ヒロヒコの "My Treasure Box"

宅録、DAW、ギター、プログレ、ビートルズ、映画音楽など趣味の四方山話

ポール・アルテ、現代のジョン・ディクスン・カー

2020年08月03日 | ミステリー小説
     
 ハヤカワ・ポケミス版のポール・アルテ「狂人の部屋」を読んだ。訳者である平岡 敦氏の後書きによると、「プロローグ冒頭の第1行目から怪奇ムードが漂う本書は、まさにフランスのジョン・ディクスン・カーたるアルテの面目躍如たる作品」であり、「19世紀末に怪事件が起きた屋敷で、…あかずの間、解明できない死因、不気味な予言、よみがえる死者など、まさにカーばりの道具立て」が並んでいる。さらに登場する若者達の「複数のロマンス」も絡んできて確かにこれはカーが描く世界と共通。探偵役は犯罪学者のアラン・ツイスト博士で最後には事件の真相を解明してくれる。ついでに言うと、カーあるいはカーター・ディクスン作品でおなじみのハドリー警部やマスターズ警部の役を担うハースト警部も相棒役として存在。多くの謎と真犯人を暴く本格推理小説としてこの作品はなかなか楽しめた。(そうそう、私の好きな屋敷の見取り図も載っている!)

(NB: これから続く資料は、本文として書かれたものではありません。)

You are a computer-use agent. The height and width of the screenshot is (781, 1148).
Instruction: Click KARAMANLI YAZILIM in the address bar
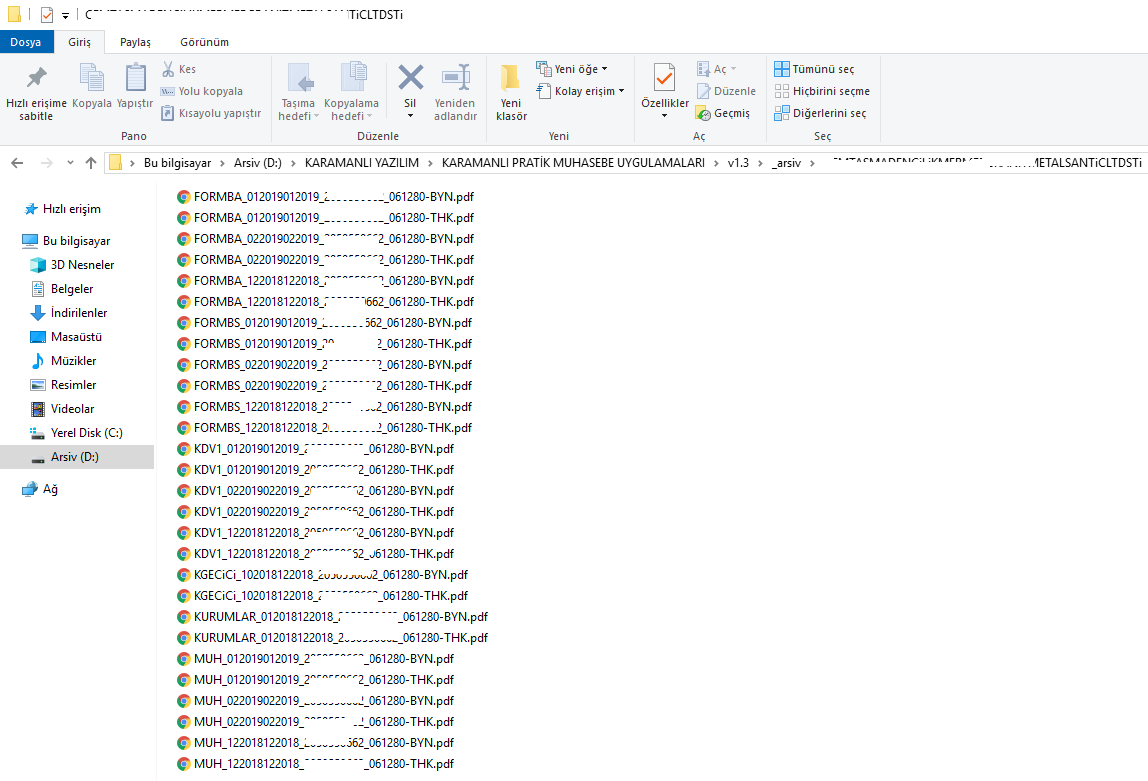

 ポール・アルテといえば、「第4の扉」(ハヤカワミステリ文庫)を以前読んだことがあった。確か、密室殺人・幽霊屋敷・交霊術などカー好きを楽しませる趣向があったかと思う。手元にあるカーの作品には未読のものもあるのだが、アルテ作も平岡氏の訳でかなりの数出版されてきている。2年前の「あやかしの裏通り」はずっとカートに入れたまま。ちょっと脇道にそれてもいいかなと思うこの頃である。